Final Earthquake Observations

This next-to-last post summarizes the main lessons learned from our five-month visit to earthquake regions around the world.  Below I have outlined recurring themes that made an impression on me.



Communication was the biggest problem at all levels. Communication towers were damaged and power was out so that cell phones were ineffective. The government and utility providers could not help immediately. Some rural villages did not see help for a month.  This meant that banks could not operate so trading became a norm in the countryside. 

Stress was still intense near the earthquake epicenters even after one or two years.  People tried to move on with their lives, but they were weary, tired of how long it was taking to get things back to normal.  In fact, life will likely never be completely normal for the people directly affected by these large quakes in Concepcion, Chile, Christchurch New Zealand, and Dechato/Fukashima, Japan.

People needed people and families needed to come together. Grown kids moved in with their parents; neighbors came together, and shelters filled. In addition, many people were called away, leaving family behind. I encountered mothers who were on their own for weeks as their husbands were on rescue/recovery missions or repairing lifeline systems.

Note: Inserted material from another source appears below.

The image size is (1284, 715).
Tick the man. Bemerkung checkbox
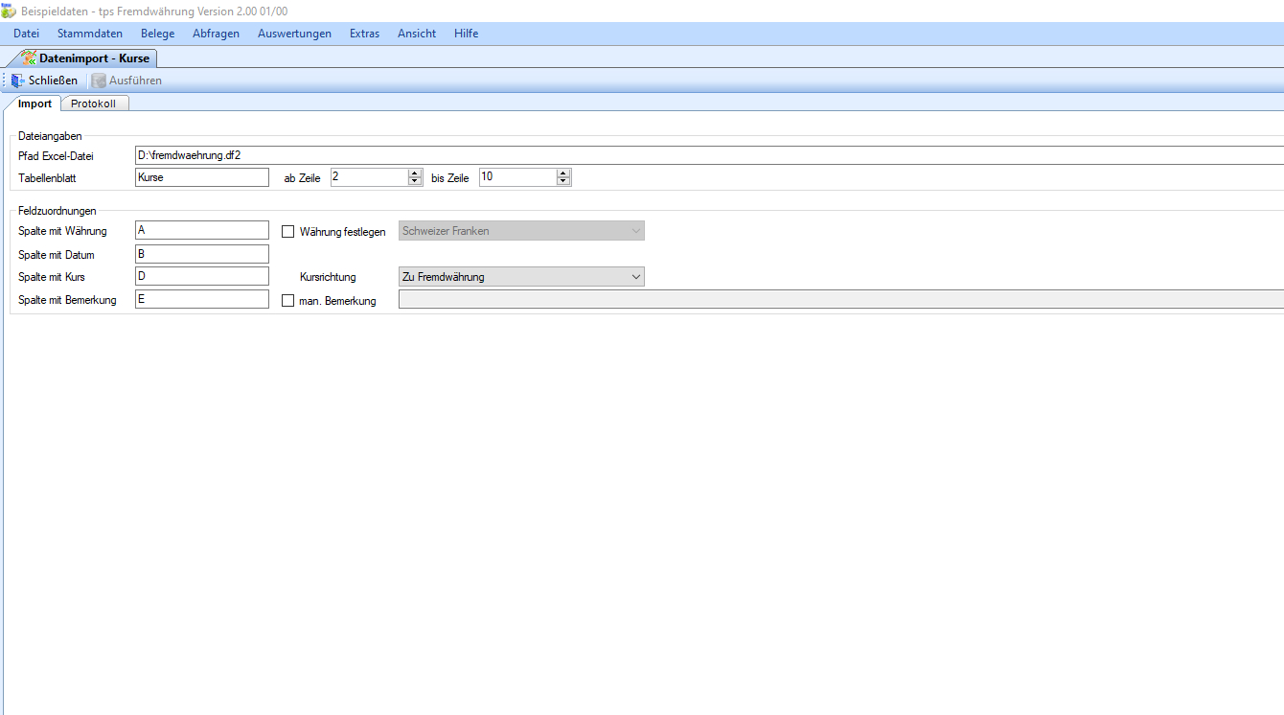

Those who recovered emotionally the best were the ones who’d helped others. One man who owned a water truck provided water to his village and told me if he hadn’t helped his village, he couldn’t have survived emotionally.


After the earthquakes, the recovery decisions are huge; how do you provide social care, do you rebuild or repair, what do you do with the debris, how do you keep businesses open, etc.?

Earthquakes can shift patterns permanently. For instance, large neighborhoods of Christchurch and Japan will never be rebuilt because the threat of the next earthquake.  In Concepcion, a city near the epicenter of the Chile earthquake experienced a shift from mom and pop stores to big box stores.  Big box stores (Lidar, owned by Walmart) had the resources to take the temporary hit and stay open with products, but the small stores could not. In the interim while small stores tried to get up and going again, people’s habits changed; they began using the big box stores and never went back to the small, neighborhood stores.  New Zealand combated this by subsidizing downtown businesses and providing temporary storefronts made from shipping containers.  In Christchurch a mall was literally built up out of shipping containers!